Assignment:
Everything from the line containing "Other (26, 1974)" through the line containing "Facebook (56, 1059)" should be repeated exactly, and nothing else from the data.

Records to use:
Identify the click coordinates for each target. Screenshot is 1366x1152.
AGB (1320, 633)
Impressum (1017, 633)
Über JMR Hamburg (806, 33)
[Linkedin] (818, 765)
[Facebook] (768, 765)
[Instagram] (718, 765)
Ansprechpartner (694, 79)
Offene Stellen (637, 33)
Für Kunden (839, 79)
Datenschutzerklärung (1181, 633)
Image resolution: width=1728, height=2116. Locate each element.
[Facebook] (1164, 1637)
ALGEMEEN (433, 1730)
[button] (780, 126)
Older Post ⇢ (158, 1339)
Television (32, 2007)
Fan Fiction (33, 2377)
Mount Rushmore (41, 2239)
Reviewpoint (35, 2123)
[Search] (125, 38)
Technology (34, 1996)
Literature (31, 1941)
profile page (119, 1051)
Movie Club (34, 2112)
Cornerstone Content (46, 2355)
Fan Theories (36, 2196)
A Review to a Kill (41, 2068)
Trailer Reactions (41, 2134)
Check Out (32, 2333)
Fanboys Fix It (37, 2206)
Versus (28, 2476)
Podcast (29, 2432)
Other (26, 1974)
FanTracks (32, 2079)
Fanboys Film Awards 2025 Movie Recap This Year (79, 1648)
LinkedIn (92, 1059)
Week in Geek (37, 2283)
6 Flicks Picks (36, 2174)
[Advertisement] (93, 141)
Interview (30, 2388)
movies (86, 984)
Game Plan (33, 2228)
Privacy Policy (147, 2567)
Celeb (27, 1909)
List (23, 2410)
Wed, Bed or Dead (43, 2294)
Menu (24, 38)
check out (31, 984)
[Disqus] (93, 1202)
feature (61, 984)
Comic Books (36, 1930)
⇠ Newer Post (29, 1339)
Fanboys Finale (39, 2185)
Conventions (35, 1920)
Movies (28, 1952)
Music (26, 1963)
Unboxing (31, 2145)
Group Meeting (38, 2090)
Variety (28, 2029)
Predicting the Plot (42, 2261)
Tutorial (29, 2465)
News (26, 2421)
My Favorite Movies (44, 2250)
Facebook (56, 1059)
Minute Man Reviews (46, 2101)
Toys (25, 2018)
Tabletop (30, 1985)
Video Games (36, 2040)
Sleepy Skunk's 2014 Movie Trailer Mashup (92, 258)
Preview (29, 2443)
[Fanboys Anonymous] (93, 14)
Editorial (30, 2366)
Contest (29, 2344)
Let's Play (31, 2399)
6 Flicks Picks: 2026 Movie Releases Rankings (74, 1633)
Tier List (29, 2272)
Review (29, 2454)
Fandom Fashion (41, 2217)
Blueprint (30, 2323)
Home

Result of the task:
Other (26, 1974)
FanTracks (32, 2079)
Fanboys Film Awards 2025 Movie Recap This Year (79, 1648)
LinkedIn (92, 1059)
Week in Geek (37, 2283)
6 Flicks Picks (36, 2174)
[Advertisement] (93, 141)
Interview (30, 2388)
movies (86, 984)
Game Plan (33, 2228)
Privacy Policy (147, 2567)
Celeb (27, 1909)
List (23, 2410)
Wed, Bed or Dead (43, 2294)
Menu (24, 38)
check out (31, 984)
[Disqus] (93, 1202)
feature (61, 984)
Comic Books (36, 1930)
⇠ Newer Post (29, 1339)
Fanboys Finale (39, 2185)
Conventions (35, 1920)
Movies (28, 1952)
Music (26, 1963)
Unboxing (31, 2145)
Group Meeting (38, 2090)
Variety (28, 2029)
Predicting the Plot (42, 2261)
Tutorial (29, 2465)
News (26, 2421)
My Favorite Movies (44, 2250)
Facebook (56, 1059)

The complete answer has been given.